3. Install Deepstream Aditional Plugins

bash /opt/nvidia/deepstream/deepstream/user_additional_install.sh

4. Build Parse Function nvdsinfer_yolo used by PGIE

cd /apps/deepstream-yolo-e2e
bash scripts/compile_nvdsinfer_yolo.sh

5. Optional: Patch libnvinfer_plugin to Add EfficientNMX plugin

Important: This step is mandatory if you plan to use segmentation models.

cd /apps/deepstream-yolo-e2e
bash TensorRTPlugin/patch_libnvinfer.sh

6. Download YOLO models

cd /apps/deepstream-yolo-e2e/models
./download_models.py

6. Convert Models ONNX to TensorRT

This script converts an ONNX file to a TensorRT engine.

Note This process may take up to 15 minutes due to the building Engine File with FP16 precision.

scripts/onnx_to_trt.sh -f file.onnx [-b batch_size] [-n network_size] [-p precision] [-c config_file] [--force]
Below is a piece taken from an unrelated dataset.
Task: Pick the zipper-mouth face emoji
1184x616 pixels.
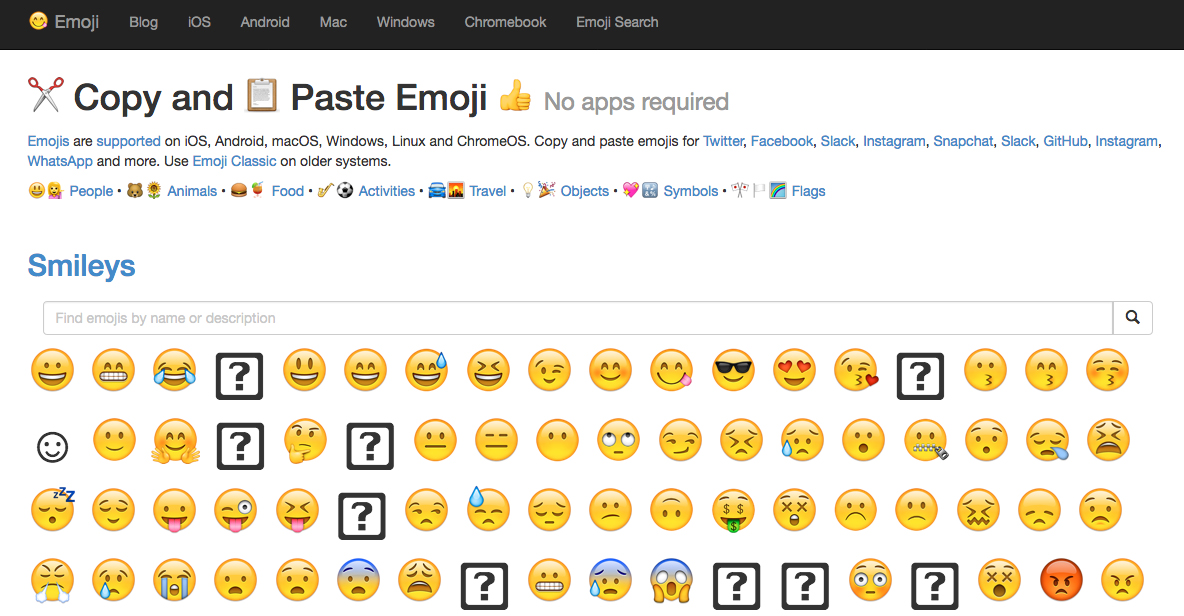Action: (x=925, y=442)
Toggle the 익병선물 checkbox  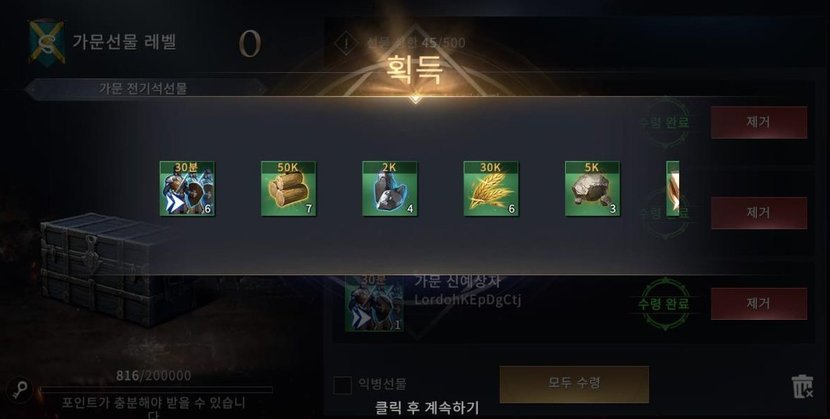342,385
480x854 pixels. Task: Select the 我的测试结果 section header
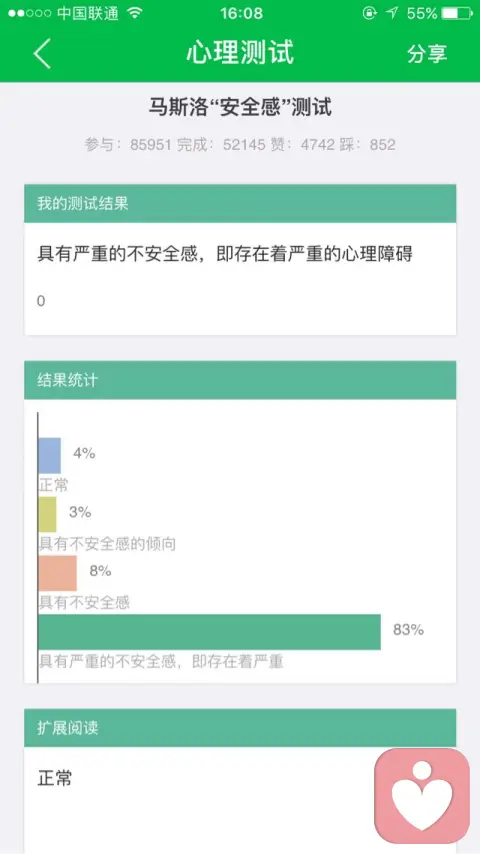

-f: (Required) Name of the .onnx file to be processed.
-b: Batch size. Default is 1.
-n: Network size. Default is 640.
-p: Precision. Options are fp32, fp16, and qat. Default is fp16.
-c: Configuration PGIE file to update.
--force: Force re-generation of the engine file if it already exists.
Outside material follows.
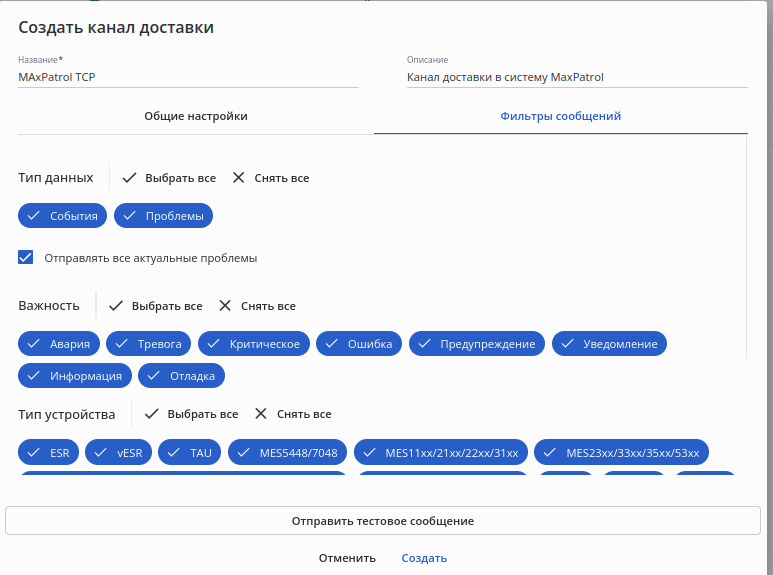Click the select-all checkmark icon for Тип данных
The height and width of the screenshot is (575, 773).
pyautogui.click(x=129, y=178)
Note: The PGIE configuration file (flag -c) must be config_pgie_yolo_det.txt for detection models and config_pgie_yolo_seg.txt for segmentation models.
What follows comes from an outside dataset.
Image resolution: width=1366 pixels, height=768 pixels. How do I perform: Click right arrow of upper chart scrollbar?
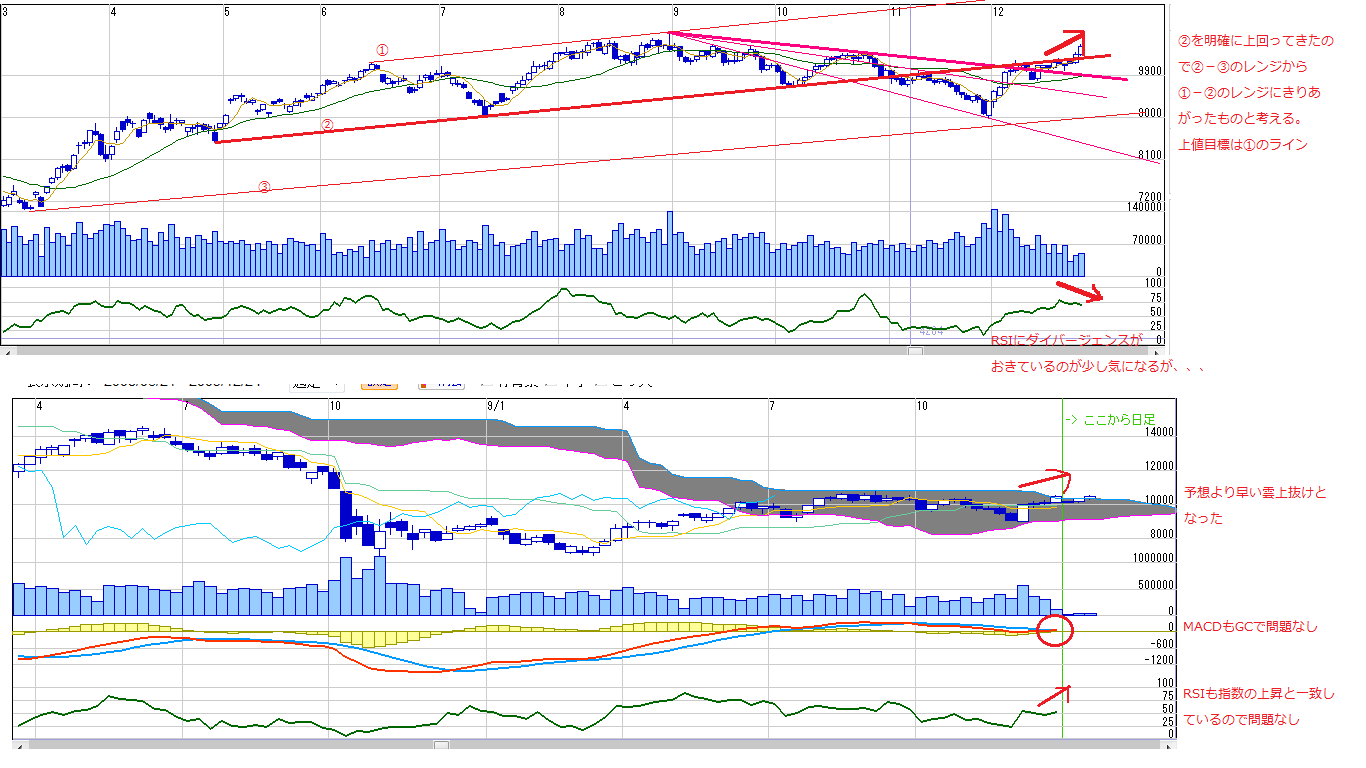(x=1159, y=352)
cd /apps/deepstream-yolo-e2e
bash scripts/onnx_to_trt.sh -f models/yolov10n-trt.onnx -c config_pgie_yolo_det.txt

6. Run Application

## Detection
deepstream-app -c deepstream_yolov9_det.txt

## Segmentation
deepstream-app -c deepstream_yolov9_mask.txt

Video Processed with DeepStream 7.0 and YOLOv9-Segmentation

How to Use Custom YOLO Models in This Project

After training your model, you need to export the model to the ONNX format by implementing the final layers of the model using End2End.
The procedure is detailed in the YOLO End2End

Additionally, you must update the labels.txt file and modify the number of classes in the configuration file, either config_pgie_yolo_det.txt.txt or config_pgie_yolo_seg.txt.

Using EfficientNMSX Plugin for Segmentation Models

Segmentation models in this project depend on the EfficientNMSX plugin, which is only available in my TensorRT repository. If users prefer not to use the precompiled libnvinfer_plugin.so from this repository, they have the option to clone the forked repository and build libnvinfer_plugin.so themselves.

To build the plugin:

Clone the forked repository containing the EfficientNMSX plugin.
Follow the build instructions provided in the repository to compile libnvinfer_plugin.so.
Ensure that the compiled plugin is correctly integrated into your project environment.

This approach allows users flexibility in choosing whether to use the precompiled plugin or build it from the source, depending on their specific requirements and preferences.